RosettaCommons / RFdiffusion

Code for running RFdiffusion
Other
1.64k stars 316 forks source link

Why does the output PDB designs only contain Glycines?? #185

Open Hanoriega opened 7 months ago

Hanoriega commented 7 months ago

Hello,

Thank you for creating this wonderful software; I foresee great success! I am trying to run a simple unconditional monomer from my PDB file using the README.md tutorials. So I have my environment set up and the PDB file (an AAV monomer) in the path I want it, this is my command:

(SE3nv) C:\my\Path\RFdiffusion>python .\scripts\run_inference.py "contigmap.contigs=[534-534]" inference.input_pdb=C:\my\Path\RFdiffusion\sample.pdb inference.output_prefix=test_outputs\test inference.num_designs=10

When I run this, all 10 designs come out with a sequence of only Glycine and do not look anything like an AAV monomer. What am I doing wrong or not understanding? Please help me understand.

Thanks,

Heather

Also, disclosure: I am relatively new to computer science and not an avid coder, so please be gentle and break down explanations if possible.

roccomoretti commented 7 months ago

RFDiffusion was only trained to design/predict the backbone conformation of proteins. It operates on the backbone level, without (explicit) consideration of sidechains. As such it outputs "backbone only" structures, which for usability are annotated as GLY.

If you're interested in placing amino acid sequences onto the backbone, you can take the output of RFDiffusion and pass it through ProteinMPNN.
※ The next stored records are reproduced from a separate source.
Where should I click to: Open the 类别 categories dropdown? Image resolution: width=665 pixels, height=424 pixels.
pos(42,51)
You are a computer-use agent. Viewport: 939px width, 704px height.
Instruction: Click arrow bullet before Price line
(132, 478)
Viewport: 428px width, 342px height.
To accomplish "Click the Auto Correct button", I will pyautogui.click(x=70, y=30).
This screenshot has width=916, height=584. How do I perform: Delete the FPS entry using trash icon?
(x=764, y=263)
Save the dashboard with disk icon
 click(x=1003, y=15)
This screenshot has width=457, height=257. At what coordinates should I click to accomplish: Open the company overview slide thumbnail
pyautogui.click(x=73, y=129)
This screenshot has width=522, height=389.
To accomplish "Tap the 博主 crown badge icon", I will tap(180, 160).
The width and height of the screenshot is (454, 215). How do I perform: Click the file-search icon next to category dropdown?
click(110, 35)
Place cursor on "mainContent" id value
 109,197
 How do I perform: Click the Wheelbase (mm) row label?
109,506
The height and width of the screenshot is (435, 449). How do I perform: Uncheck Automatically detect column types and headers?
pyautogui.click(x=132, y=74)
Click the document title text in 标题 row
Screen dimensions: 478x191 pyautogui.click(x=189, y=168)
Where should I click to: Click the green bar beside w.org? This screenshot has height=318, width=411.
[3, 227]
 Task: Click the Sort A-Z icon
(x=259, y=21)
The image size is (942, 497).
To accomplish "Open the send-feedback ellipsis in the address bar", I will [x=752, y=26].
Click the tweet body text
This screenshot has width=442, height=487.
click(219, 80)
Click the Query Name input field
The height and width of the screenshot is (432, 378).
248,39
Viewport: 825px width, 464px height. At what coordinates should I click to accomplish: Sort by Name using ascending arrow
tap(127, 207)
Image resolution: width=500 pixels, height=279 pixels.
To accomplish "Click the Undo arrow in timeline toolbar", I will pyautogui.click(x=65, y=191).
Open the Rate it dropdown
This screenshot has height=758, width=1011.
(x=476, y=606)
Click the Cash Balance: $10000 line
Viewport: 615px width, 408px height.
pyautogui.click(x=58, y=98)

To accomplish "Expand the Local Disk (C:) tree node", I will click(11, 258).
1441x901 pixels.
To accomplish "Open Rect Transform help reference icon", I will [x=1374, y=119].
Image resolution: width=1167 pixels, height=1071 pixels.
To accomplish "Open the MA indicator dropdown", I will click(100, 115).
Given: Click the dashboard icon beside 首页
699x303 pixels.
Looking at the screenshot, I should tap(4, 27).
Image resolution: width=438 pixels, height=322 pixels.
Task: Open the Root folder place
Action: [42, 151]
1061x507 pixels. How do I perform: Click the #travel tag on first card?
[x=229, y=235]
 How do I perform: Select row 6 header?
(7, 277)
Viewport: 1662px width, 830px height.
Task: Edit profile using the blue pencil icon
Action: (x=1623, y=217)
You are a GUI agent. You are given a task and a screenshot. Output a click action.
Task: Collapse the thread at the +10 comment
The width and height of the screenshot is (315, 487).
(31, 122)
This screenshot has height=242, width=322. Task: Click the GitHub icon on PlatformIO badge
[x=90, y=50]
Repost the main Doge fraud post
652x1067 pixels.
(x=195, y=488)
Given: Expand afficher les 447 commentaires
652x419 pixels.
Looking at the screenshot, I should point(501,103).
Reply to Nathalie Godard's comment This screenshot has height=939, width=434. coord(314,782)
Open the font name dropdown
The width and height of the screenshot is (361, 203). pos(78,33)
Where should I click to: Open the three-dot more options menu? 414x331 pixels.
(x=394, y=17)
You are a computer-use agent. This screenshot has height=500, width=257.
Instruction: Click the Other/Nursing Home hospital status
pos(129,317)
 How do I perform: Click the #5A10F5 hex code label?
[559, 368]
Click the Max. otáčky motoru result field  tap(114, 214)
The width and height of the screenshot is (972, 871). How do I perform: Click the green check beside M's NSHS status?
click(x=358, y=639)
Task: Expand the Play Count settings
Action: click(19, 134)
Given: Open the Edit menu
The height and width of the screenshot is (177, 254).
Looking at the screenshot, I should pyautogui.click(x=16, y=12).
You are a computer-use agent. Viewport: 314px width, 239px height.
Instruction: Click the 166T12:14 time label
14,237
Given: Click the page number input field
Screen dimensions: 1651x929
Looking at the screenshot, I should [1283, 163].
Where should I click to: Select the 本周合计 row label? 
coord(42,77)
Also, the normal operation of RFDiffusion is to design backbone structures de novo, with the only considerations being their length and generalized protein-likeness. It can do partial regeneration (e.g. redoing loops) or be "conditioned" on certain features (like secondary structure or protein contacts), but those require additional settings to get working properly. I'd recommend working through the examples in the examples directory to get a better sense of things. -- I get the impression, though, that you're looking for fold conditioning which has its own section in the README as well as the examples.

Hanoriega commented 7 months ago

@roccomoretti Thank you for your response! I was just trying to make sure my software clone and environment were working properly, so I did the unconditional as a tutorial. I do not remember reading that the usability is annotated as glycine, so I asked. I input it to ProteinMPNN, and it gave me sequences, so I ran through AlphaFold2. They look similar to the RFdiffusion PDB output. So, for my purpose now, I need to work on understanding conditional.

I am interested in the motif scaffolding to create DNA binding motifs on the backbone and the 60-mer capsid that Will Sheffler worked on from the presentation to confirm the capsid structures of a similar family.